A seguradora está ampliando a sua prateleira, hoje com mais de 50 fundos, entre produtos da BB Asset e de terceiros, e reforçou a assessoria financeira. Em parceria com o Banco do Brasil, lançou campanhas que oferecem pontos Livelo e sorteio de viagens para quem fizer aportes até janeiro.

O Bradesco também intensificou sua atuação. A Bradesco Vida e Previdência, com R$ 365 bilhões em reservas, contratou neste ano seu primeiro influenciador digital para falar de previdência de forma mais simples, além de expandir parcerias com escritórios de investimentos.

“A briga por portabilidade se acentuou muito. Mas acreditamos que o jogo é menos sobre preço e mais sobre benefícios e relacionamento”, afirma Estevão Scripilliti, diretor da Bradesco Vida e Previdência.

O Itaú Vida e Previdência, com mais de R$ 335 bilhões em ativos, aposta na combinação entre seu grande balcão, especialistas em investimentos e experiência digital para conter saídas e avançar sobre concorrentes.

“Estamos atentos às campanhas do mercado, mas preferimos focar em relacionamentos de longo prazo”, afirma Rogério Calabria, superintendente de produtos de investimentos e previdência do Itaú.

Entre as independentes, a Icatu diversifica canais e amplia o acesso. Com mais de 150 gestores na prateleira, a seguradora reduziu o tíquete mínimo de entrada para R$ 50.

“Para ganhar o cliente, precisamos chegar até ele. Por isso, estamos ampliando parcerias com escritórios de investimentos e corretores, que já somam mais de 2 mil”, afirma Henrique Diniz, diretor de produtos de previdência da Icatu.

A XP segue estratégia semelhante, usando sua rede de assessoria e estudando campanhas específicas para 2026. “No fim, haverá compressão de margem, o que é bom para o cliente”, diz Paladino.

A SulAmérica, por sua vez, evita entrar em guerra de preços. “Não vamos disputar fee de portabilidade para intermediários. Esse tipo de incentivo pode ir contra o interesse do cliente”, afirma Marcelo Mello.

Segundo dados da Susep até setembro de 2025, as seguradoras que mais receberam portabilidades em VGBL por montante foram XP, Itaú, BTG Pactual, Bradesco e Icatu. As que mais cederam recursos foram BrasilPrev, Icatu, Bradesco, SulAmérica e XP.

Reversão do IOF?

Paralelamente, o setor mantém diálogo com a Susep, o governo e o Congresso Nacional para tentar eliminar a cobrança do imposto. O argumento central é que a medida penaliza a poupança de longo prazo da classe média e empurra recursos para ativos isentos, de curto prazo ou até para fora do País.

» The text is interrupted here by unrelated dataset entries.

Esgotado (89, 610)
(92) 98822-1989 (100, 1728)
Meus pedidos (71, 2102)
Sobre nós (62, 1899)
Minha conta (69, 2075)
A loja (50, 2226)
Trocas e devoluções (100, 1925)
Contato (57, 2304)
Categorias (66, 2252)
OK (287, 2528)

“Se o objetivo era arrecadar, não vai conseguir. Não queremos ajustar a regra, mas eliminá-la”, afirma Alexandre Leal, diretor técnico da CNseg.

João Batista Ângelo, da FenaPrevi, destaca que não existe no mundo um modelo previdenciário que tribute o principal na entrada e alerta para a insegurança jurídica criada pela mudança.

“Hoje é assim, amanhã pode ser diferente. Como confiar em investir por 30 anos?”, diz ele.

Mesmo assim, a indústria reconhece que precisa se reinventar. Um caminho é ampliar o acesso à classe C e educar as novas gerações para aportes regulares. Outro é desenvolver mais o mercado de PGBL, que permite dedução no Imposto de Renda e ainda tem grande espaço para crescer.